§ **Taakomschrijving**
Herhaal de onderstaande gegevens en vervang daarin overal "At what coordinates should I click to accomplish" door "Where should I click to accomplish". Laat al het overige ongewijzigd.
◆ ◆ ◆ ◆ ◆
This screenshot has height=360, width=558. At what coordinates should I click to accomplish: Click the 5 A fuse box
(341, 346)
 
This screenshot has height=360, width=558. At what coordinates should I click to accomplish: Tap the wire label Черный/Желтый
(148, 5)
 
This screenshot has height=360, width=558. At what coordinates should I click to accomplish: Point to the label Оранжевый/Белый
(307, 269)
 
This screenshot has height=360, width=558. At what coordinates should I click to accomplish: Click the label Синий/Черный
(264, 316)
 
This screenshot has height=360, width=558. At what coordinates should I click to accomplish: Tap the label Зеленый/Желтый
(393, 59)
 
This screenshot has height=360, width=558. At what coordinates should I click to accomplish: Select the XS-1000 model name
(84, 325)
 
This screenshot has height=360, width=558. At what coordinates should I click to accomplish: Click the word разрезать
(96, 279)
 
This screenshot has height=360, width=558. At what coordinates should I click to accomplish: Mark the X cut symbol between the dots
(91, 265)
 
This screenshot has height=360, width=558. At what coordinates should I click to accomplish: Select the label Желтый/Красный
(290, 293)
◆ ◆ ◆ ◆ ◆
§ **Bijbehorend antwoord**
This screenshot has height=360, width=558. Where should I click to accomplish: Click the 5 A fuse box
(341, 346)
 
This screenshot has height=360, width=558. Where should I click to accomplish: Tap the wire label Черный/Желтый
(148, 5)
 
This screenshot has height=360, width=558. Where should I click to accomplish: Point to the label Оранжевый/Белый
(307, 269)
 
This screenshot has height=360, width=558. Where should I click to accomplish: Click the label Синий/Черный
(264, 316)
 
This screenshot has height=360, width=558. Where should I click to accomplish: Tap the label Зеленый/Желтый
(393, 59)
 
This screenshot has height=360, width=558. Where should I click to accomplish: Select the XS-1000 model name
(84, 325)
 
This screenshot has height=360, width=558. Where should I click to accomplish: Click the word разрезать
(96, 279)
 
This screenshot has height=360, width=558. Where should I click to accomplish: Mark the X cut symbol between the dots
(91, 265)
 
This screenshot has height=360, width=558. Where should I click to accomplish: Select the label Желтый/Красный
(290, 293)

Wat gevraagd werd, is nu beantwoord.